PROVIDED DATA |

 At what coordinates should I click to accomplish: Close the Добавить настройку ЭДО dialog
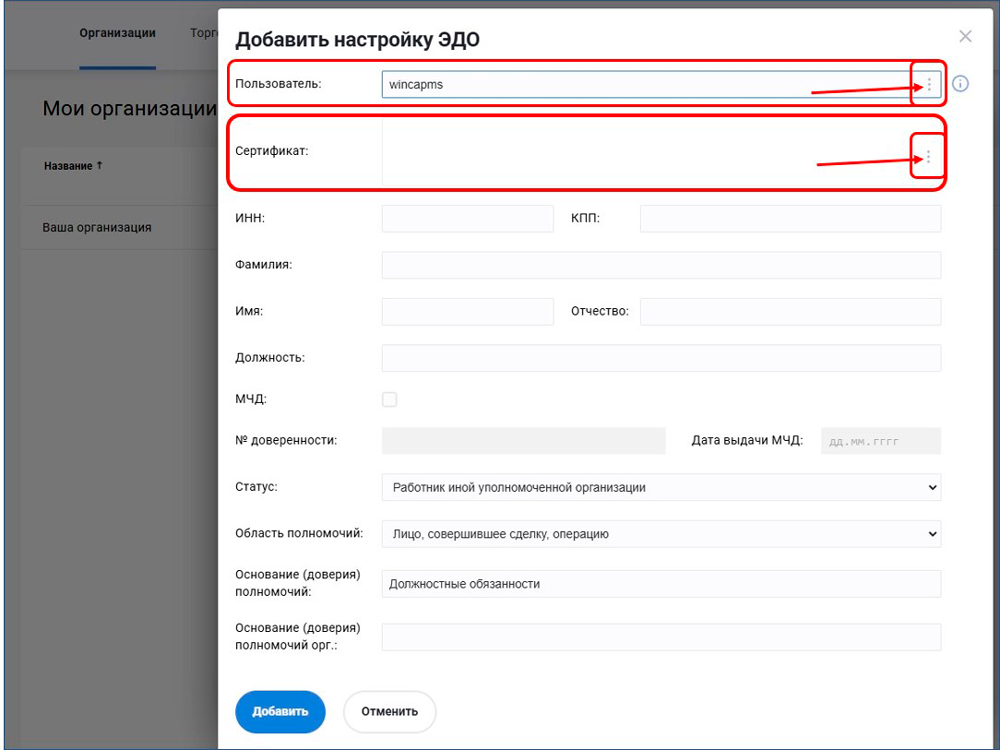965,37
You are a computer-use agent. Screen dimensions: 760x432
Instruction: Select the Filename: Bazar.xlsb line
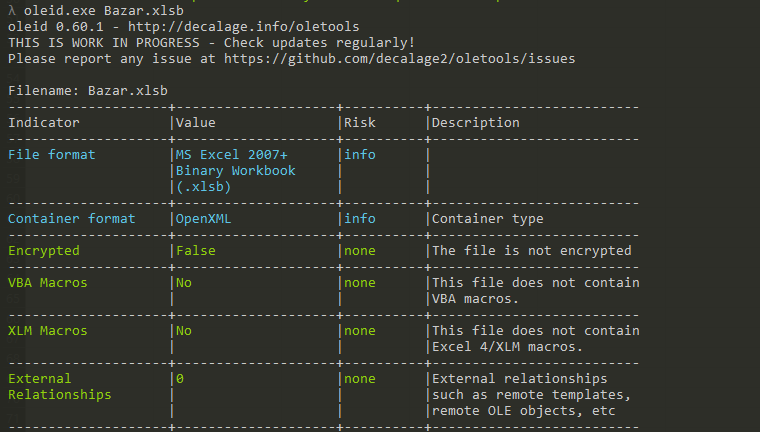(x=88, y=91)
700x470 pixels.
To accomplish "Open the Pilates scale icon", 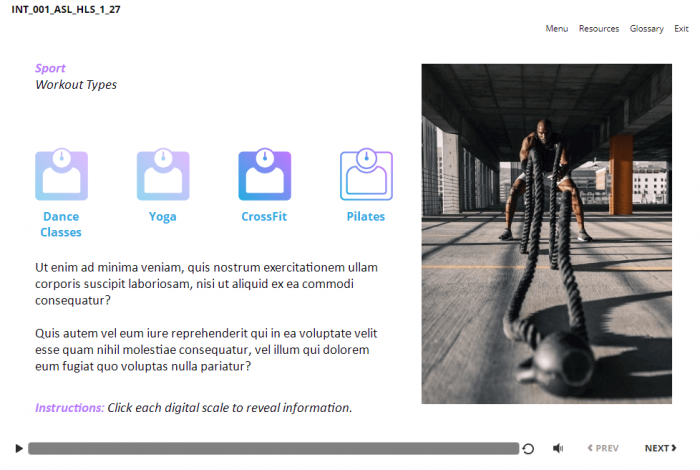I will (366, 176).
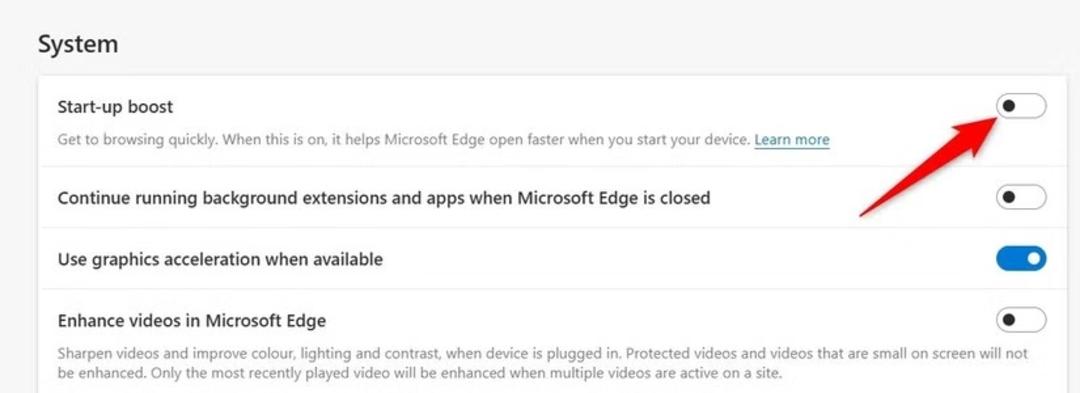Click the 'Sharpen videos and improve colour' description

tap(543, 364)
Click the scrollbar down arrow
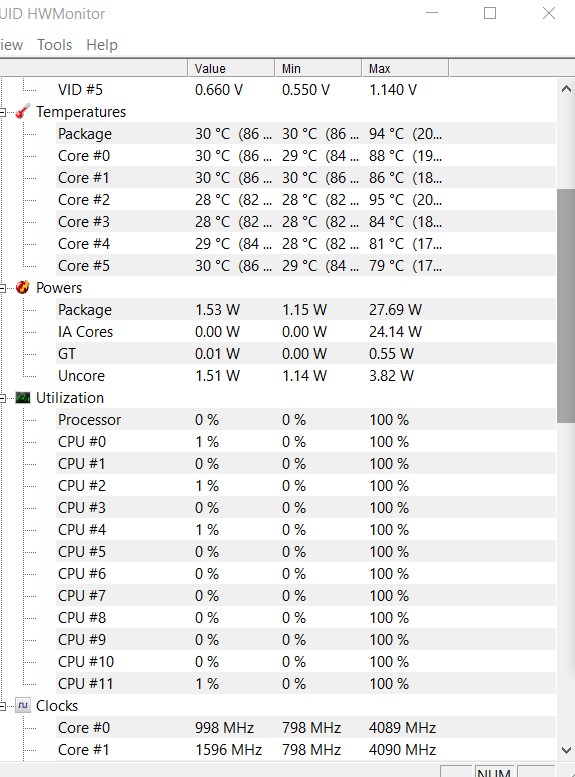Screen dimensions: 575x777 (x=566, y=750)
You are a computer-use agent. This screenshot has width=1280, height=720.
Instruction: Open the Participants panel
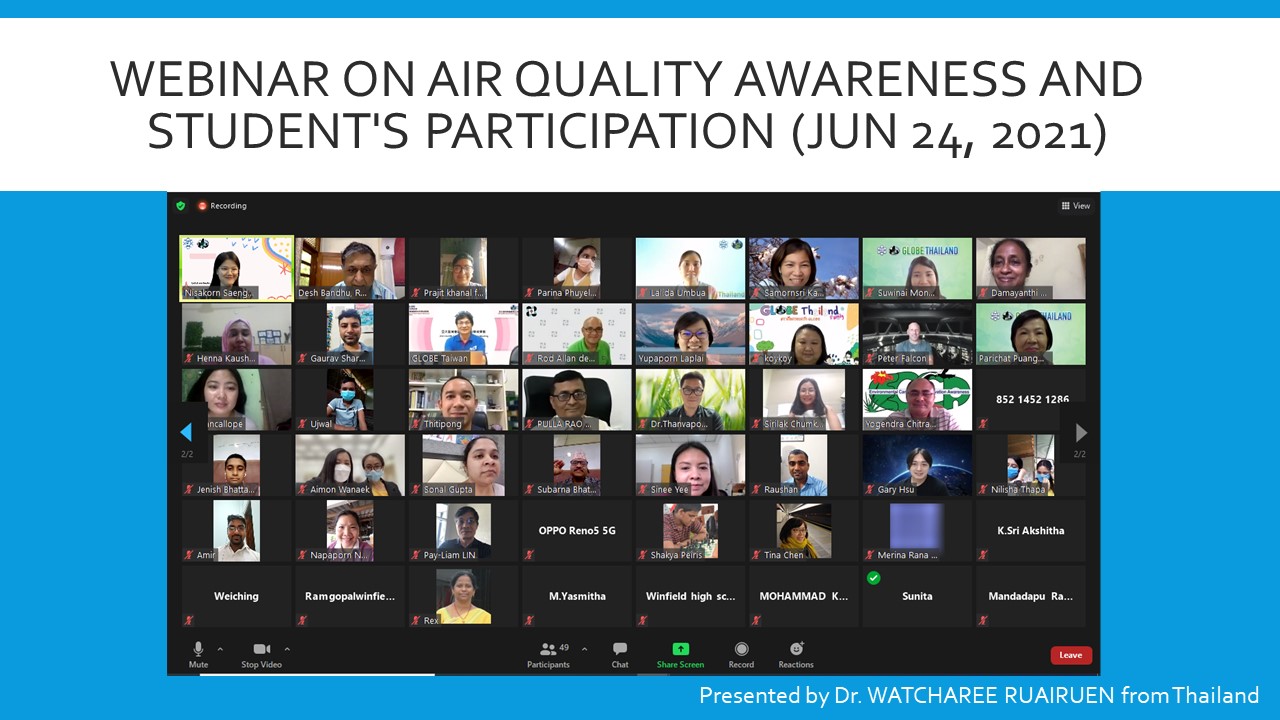[x=548, y=650]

THE PROBLEM |
Pictures stay out; reproduce exactly the lines from the one containing "Click the scrollbar down arrow" through the last line of the listing, both included.

RESULT OF THE EXERCISE |
Click the scrollbar down arrow
Screen dimensions: 575x777 (x=566, y=750)
You are a computer-use agent. This screenshot has width=1280, height=720.
Instruction: Open the Participants panel
[x=548, y=650]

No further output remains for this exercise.